The pair have a background in film production and were working in the industry until 2015 when they quit their jobs to pursue YouTube full-time. From their Halloween costume origins, the two have expanded into making over people’s holiday homes in a series called “Upgrade My Stay,” renovating their own homes in “Making Home,” and walking people through their most recent DIY projects in “DIY Diaries.” But it is their continued emphasis on environmental consumership that has the Sorry Girls on the cutting edge of a movement that is currently at its tipping point. Mindless consumption for consumption’s sake is on the way out, and an emphasis on craftsmanship and uniqueness is becoming more pervasive.

“There’s this fast-fashion trend with furniture and home decor that’s being made really cheaply and in not great ways,” Wright says. “We care a little bit more about how things are made and what materials go into it,” she notes of their eco-mindedness.

Thrift shopping, not to be confused with vintage or antique shopping, isn’t just about buying second hand but uncovering the potential second life for preloved objects. And thrift-flipping is taking those objects and making changes either drastic or minimal to make them more functional, beautiful, and customized to your individual space.

MacDermaid was always a thrifty kid and has taken this into adulthood, refining her aesthetic along the way. “Thrifting is my happy place for sure,” she says. Most recently, she made over a thrifted hutch that she found on Kijiji, transforming the standard dark-wood piece into a white midcentury modern statement with reeded-glass doors. She used her Instagram stories to ask viewers which design choices she should make and documented the process for a video.

 

Before.

After.

 

The channel encourages people not only to thrift-flip but to also consider upcycling items they already own to make them more functional instead of just getting rid of them. “People think that you need to completely redo everything, take out all the stuff, and start fresh and buy everything. But that’s so not our approach, it’s not an eco-approach, and I just feel that’s really wasteful,” Wright says. “And I think that’s very much a different way of looking at home design than what has traditionally been done.”

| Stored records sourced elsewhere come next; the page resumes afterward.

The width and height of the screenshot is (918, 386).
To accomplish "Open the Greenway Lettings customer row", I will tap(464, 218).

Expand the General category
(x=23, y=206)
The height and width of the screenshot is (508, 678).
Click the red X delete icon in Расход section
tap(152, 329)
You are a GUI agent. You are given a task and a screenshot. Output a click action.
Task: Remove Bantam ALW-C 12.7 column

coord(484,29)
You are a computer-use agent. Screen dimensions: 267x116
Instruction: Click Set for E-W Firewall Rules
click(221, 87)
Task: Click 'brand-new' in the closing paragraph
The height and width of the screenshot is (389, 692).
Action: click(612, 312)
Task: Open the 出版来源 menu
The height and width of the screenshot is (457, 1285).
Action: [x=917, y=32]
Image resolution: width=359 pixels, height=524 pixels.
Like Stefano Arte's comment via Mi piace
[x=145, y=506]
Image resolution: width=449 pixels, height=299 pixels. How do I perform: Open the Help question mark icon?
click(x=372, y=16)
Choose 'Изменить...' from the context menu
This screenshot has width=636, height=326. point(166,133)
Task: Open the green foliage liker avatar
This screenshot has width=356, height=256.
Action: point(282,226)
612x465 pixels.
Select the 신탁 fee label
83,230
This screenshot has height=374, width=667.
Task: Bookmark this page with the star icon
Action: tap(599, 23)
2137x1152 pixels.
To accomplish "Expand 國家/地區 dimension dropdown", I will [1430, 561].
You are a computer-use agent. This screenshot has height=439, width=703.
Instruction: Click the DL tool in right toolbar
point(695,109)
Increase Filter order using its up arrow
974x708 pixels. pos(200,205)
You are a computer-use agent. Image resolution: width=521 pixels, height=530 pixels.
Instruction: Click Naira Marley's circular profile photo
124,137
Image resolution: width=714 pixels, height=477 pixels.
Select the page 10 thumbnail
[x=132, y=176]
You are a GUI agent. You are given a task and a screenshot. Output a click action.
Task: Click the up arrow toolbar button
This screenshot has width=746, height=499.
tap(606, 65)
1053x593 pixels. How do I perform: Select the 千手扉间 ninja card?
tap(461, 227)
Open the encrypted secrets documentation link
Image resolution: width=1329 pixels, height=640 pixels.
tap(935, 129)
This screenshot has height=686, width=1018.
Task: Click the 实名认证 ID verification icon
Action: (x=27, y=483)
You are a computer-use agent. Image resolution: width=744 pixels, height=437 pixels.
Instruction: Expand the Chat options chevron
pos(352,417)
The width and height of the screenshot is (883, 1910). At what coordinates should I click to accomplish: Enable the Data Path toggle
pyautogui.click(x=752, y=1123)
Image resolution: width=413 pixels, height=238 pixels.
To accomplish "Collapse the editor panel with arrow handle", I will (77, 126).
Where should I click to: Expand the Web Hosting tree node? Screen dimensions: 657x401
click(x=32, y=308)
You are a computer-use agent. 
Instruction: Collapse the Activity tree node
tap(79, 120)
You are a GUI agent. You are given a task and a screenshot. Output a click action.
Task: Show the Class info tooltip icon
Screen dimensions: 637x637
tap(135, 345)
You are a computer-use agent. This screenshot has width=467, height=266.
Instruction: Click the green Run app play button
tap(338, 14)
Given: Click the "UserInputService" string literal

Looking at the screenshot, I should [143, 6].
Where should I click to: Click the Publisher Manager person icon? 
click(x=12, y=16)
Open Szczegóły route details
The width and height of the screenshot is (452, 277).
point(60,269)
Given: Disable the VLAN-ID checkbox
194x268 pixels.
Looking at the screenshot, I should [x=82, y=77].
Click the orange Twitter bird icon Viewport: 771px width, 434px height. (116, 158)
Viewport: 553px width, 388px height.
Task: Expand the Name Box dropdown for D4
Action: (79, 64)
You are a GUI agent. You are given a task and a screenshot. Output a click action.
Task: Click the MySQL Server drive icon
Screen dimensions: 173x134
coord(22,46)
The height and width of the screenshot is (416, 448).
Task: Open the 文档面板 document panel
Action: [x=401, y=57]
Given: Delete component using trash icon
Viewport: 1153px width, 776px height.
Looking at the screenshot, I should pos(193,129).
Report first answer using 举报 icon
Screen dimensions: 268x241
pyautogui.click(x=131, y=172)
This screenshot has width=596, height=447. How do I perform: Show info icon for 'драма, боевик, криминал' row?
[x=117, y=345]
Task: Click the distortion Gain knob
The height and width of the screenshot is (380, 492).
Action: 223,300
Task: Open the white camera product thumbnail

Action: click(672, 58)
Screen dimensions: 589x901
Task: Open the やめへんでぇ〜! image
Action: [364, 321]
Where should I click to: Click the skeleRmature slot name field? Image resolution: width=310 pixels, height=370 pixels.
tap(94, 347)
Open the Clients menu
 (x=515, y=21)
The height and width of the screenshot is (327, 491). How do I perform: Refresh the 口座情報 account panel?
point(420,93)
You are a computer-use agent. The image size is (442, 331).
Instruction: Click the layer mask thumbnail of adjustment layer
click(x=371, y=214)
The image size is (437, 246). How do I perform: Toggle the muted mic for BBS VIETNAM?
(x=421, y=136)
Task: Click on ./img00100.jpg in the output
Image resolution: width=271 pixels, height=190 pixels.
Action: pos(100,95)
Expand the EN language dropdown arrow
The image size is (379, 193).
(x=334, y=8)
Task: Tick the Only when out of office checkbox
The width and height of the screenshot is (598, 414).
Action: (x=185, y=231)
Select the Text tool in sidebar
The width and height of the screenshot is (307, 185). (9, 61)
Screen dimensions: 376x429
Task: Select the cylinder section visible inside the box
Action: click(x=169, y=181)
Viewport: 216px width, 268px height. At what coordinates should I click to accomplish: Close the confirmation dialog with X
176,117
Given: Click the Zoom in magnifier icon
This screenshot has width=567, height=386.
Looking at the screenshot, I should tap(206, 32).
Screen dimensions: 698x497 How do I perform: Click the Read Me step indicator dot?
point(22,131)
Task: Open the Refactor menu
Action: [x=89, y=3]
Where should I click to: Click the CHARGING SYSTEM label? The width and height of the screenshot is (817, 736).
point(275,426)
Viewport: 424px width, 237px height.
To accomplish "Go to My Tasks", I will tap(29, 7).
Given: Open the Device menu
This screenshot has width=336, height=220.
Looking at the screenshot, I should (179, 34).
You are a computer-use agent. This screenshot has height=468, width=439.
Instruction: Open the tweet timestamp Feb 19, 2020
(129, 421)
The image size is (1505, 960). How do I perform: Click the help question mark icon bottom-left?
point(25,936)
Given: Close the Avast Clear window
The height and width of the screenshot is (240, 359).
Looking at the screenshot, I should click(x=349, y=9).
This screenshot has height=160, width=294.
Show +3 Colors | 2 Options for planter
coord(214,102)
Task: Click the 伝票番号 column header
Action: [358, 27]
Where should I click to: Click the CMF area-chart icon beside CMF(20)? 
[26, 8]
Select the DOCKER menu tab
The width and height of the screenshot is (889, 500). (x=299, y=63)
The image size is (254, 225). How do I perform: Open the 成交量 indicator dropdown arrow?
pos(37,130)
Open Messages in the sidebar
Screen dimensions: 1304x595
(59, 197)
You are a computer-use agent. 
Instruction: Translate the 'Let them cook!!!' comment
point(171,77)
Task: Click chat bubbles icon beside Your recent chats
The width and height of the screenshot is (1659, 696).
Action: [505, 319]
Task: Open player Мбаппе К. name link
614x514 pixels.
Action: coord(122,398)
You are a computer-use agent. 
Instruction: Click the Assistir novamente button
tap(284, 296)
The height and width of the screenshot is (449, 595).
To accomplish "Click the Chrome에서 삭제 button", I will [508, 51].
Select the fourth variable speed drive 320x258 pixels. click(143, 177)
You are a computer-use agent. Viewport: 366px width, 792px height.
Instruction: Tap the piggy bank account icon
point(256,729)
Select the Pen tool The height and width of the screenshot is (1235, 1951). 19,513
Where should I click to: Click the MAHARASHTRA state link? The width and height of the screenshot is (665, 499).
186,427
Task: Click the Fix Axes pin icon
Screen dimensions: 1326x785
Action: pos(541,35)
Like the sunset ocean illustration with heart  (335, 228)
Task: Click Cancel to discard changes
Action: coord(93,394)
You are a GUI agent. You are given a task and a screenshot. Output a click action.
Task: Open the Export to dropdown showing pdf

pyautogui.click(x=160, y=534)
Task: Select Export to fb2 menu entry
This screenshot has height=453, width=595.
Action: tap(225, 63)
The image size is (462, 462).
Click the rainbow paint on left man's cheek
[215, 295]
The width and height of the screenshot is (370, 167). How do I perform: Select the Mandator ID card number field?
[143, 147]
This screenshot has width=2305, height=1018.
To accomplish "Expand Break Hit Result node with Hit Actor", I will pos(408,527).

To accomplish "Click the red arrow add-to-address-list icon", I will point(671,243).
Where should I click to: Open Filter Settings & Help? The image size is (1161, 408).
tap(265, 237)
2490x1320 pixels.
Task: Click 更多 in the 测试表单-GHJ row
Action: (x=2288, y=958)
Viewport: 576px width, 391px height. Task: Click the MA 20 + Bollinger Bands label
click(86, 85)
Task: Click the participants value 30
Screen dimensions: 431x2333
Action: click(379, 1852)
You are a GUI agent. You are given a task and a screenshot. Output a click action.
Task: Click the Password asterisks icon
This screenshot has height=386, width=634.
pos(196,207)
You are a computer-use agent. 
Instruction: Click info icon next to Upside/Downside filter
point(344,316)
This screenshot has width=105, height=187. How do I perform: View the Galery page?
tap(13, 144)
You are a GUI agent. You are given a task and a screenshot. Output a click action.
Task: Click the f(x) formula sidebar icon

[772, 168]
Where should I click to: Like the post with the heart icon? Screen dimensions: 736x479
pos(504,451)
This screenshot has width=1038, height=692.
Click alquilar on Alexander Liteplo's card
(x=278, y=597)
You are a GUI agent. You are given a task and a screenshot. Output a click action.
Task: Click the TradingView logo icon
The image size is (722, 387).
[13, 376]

The two may not have taken a traditional path into the design world, but they certainly live and breathe their craft. They find inspiration in the same way any other artist would. “I think sometimes it’s hard to pinpoint where your inspiration comes,” MacDermaid explains. “We see so much every single day. Honestly, sometimes it can be the way a shadow is cast or an old movie I’m watching that has rippled glass, and it’s like, ‘oh yeah, I love that.’” She continues, “I wish I had an answer for this because people ask me, and I feel like it’s just a lot of opening your eyes and paying attention to what speaks to you as far as, like, colour patterns, light, all of those things.”

“It comes with the experience and expertise of just doing this for so long,” Wright says. “Every time I learn a new skill, it’s another thing I add to the back of my brain of something I can do in the future. For example, there was a time where we were on a big kick of adding wood tamper trim in our office, and as soon as I learned how to do that on one piece of thrifted furniture, then it opened a world of all these other pieces of furniture that I could add it to.”

The same goes for tiling or terrazzo, punch needle rug-making, or any other medium the girls dare to try out on their channel. They are not only ambassadors for more environmentally friendly design but also living examples of how accessible this lifestyle can be. Their most recent series, “How to Go Do,” is meant to distill everything they have learned over the years into easily digested media bites that people can come back to for reference as they embark on their own DIY journey.